SUPPLIED MATERIAL =
==================================================

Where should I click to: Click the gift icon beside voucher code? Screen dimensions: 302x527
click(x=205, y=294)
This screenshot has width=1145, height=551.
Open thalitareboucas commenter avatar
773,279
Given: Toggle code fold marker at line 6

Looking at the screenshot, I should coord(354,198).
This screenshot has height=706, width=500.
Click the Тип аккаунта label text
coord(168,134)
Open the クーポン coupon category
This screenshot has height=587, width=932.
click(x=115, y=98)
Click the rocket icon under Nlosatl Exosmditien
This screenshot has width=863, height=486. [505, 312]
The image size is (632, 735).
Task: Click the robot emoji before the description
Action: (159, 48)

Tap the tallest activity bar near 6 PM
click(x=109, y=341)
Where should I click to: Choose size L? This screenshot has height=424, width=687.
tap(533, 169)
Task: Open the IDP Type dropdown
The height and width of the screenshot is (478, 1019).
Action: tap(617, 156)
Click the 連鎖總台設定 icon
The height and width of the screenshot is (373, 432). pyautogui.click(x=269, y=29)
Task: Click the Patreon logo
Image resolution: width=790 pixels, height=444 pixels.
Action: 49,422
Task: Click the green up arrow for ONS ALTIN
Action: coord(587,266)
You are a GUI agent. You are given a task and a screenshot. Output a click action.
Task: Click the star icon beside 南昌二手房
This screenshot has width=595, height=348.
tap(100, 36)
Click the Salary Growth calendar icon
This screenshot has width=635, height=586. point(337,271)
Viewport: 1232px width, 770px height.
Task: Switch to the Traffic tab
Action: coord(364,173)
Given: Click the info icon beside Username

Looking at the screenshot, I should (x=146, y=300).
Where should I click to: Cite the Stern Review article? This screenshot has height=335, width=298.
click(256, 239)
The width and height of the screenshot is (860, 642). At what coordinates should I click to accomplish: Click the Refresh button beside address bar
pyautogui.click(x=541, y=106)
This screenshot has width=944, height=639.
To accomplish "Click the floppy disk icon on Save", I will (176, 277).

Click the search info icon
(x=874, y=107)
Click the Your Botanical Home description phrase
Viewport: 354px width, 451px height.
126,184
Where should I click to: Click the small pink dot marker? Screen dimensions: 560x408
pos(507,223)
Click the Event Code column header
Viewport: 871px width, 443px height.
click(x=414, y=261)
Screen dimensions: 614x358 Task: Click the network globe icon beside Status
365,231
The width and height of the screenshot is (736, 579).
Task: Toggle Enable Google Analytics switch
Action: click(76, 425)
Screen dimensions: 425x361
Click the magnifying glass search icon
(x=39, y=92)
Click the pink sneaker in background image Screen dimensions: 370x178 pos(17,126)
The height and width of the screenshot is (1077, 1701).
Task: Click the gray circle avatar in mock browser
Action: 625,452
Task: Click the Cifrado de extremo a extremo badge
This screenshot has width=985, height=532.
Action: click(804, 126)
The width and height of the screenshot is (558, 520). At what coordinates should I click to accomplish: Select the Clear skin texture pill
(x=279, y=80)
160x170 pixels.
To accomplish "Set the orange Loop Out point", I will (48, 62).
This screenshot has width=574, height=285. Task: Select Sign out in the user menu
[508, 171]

==================================================

TASK BRIEF = Only the lines containing the word "will" should be returned from the data above.

ANSWER BOX =
To accomplish "Click the floppy disk icon on Save", I will (176, 277).
To accomplish "Set the orange Loop Out point", I will (48, 62).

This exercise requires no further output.